WAKEMAN: There were actually small little pockets of improvement around access to medication treatment because of the pandemic. Some of the regulations around initiating medication treatment with buprenorphine were relaxed so that you could do that via telemedicine, which previously has not been allowed for initiation. Additionally, patients who are on methadone were able to get what are called “take homes” — methadone doses for a certain number of days to take home with them, meaning they didn’t have to come every single day to a clinic. The Biden-Harris administration also created an alternate way for providers to be able to prescribe buprenorphine. As long as they’re not treating more than 30 patients at a time, they no longer have to take the eight- or 24-hour training that was required before.

But I think the reality is that those are baby steps while we’re in the middle of a tsunami of overdose death, and we’re still so far from where we need to be in terms of access to medication treatment. And it really makes no sense that it is so much easier to get illicit drugs that can kill you than it is to get medication treatments that can save your life.

GAZETTE: What do you think of the federal government’s response to the crisis?

WAKEMAN: Here again we have seen some good developments, but we need bolder and broader change. If we’re going to really address this crisis, we should have everything on the table that’s been shown to be effective. That includes overdose prevention sites, or supervised consumption sites, which have been used in dozens of countries across the globe and clearly reduce deaths from overdose. Overdose prevention sites are not a panacea — there’s not going to be a single panacea — but they should absolutely be a part of what we’re talking about. We also need to make medication treatment as easy to access as possible. Much like you shouldn’t be able to call yourself a cancer center if you don’t offer chemotherapy, we shouldn’t be funding and licensing so-called addiction treatment programs that not only don’t offer but frankly discourage and stigmatize the use of medications. And we really need to think about our workforce on the substance-use disorder side, something the government has also started to pay attention to. We have a massive workforce gap in terms of what is needed to treat substance-use disorder. We need more programs to support training and loan repayment and financial incentives for people who go into this field at all levels, from doctors to psychologists to social workers to peers, who are a really important piece of the workforce as non-clinicians, and to ensure we have a diverse addiction medicine workforce as well. And lastly, we need to make this a part of medical care. It should not be something that happens elsewhere, separate from the rest of your health care team or system. There needs to be a requirement that this is just a part of medicine, much like we treat diabetes and depression and HIV and all of those other components of someone’s health.

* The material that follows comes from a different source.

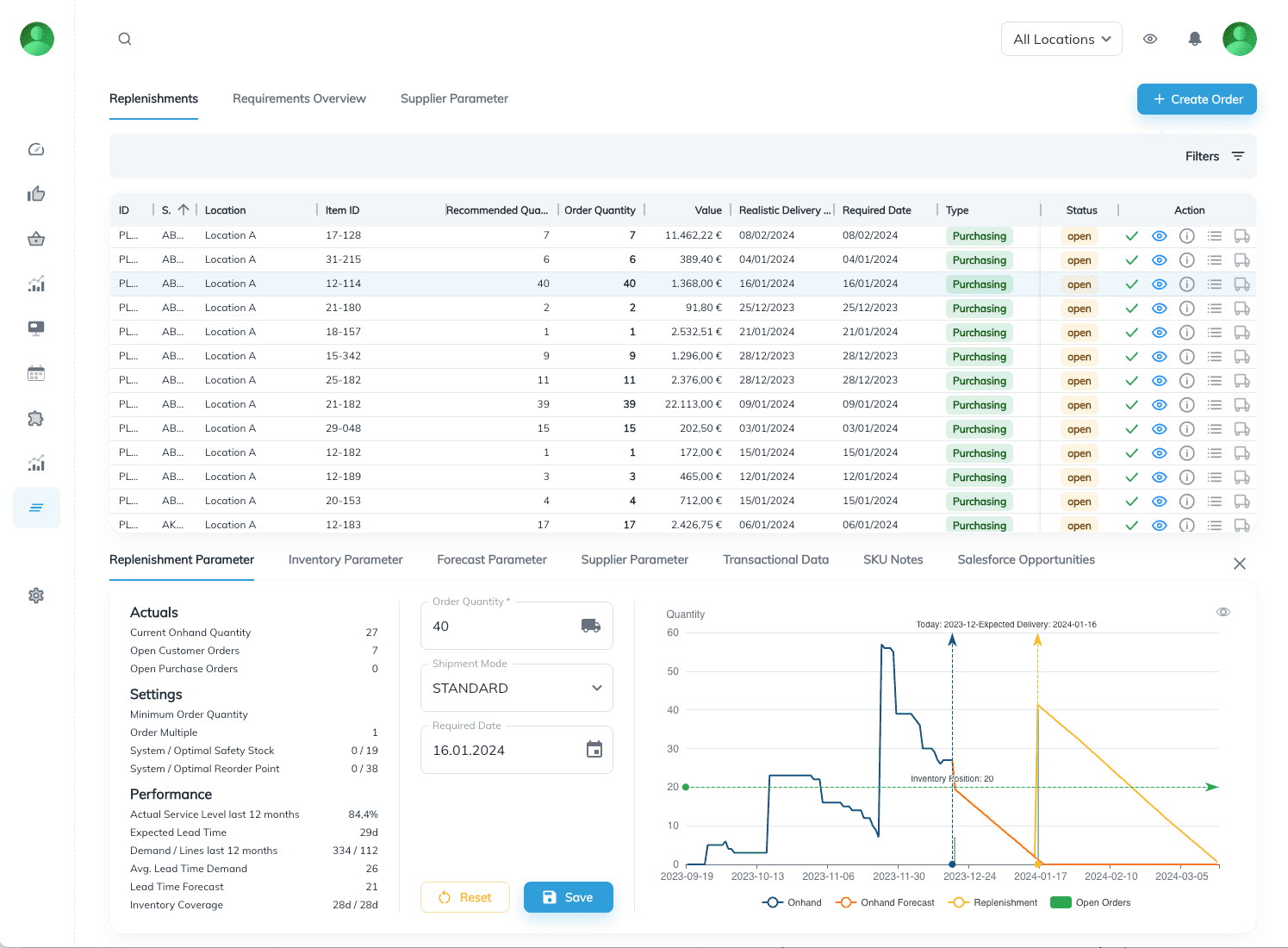
Task: Click the Create Order button
Action: click(1197, 99)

GAZETTE: You mentioned some ease in access to medications during COVID for those suffering with addiction. Are there any other examples from the pandemic that make you hopeful?

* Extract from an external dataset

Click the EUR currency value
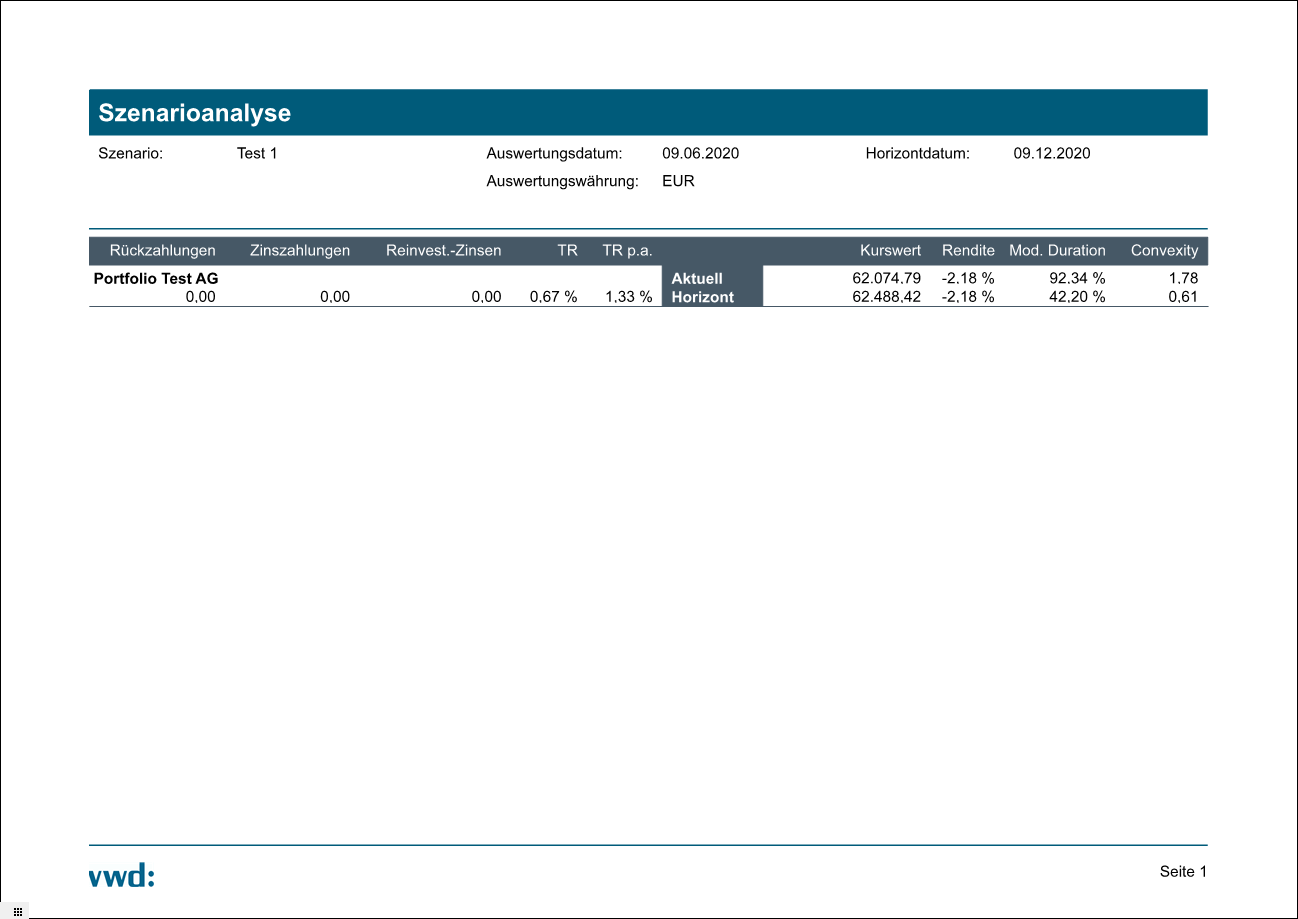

WAKEMAN: When we as a country see a massive public health crisis, many of the barriers that we’ve long thought of as unmovable are, in fact, very movable when we have the will to do so. During the early surges of COVID we saw brand-new field hospitals built out of convention centers. We saw hotels turned into respite facilities for people who didn’t have a safe place to stay. We saw people who hadn’t practiced internal medicine in decades stepping in to take care of patients with coronavirus. And we saw the relaxing of various laws and regulatory hurdles that had always seemed insurmountable, whether it was around telehealth or other components of care. To me, that’s a sign that when you really do take an all-hands-on-deck approach, you can move mountains. I take that as inspiring.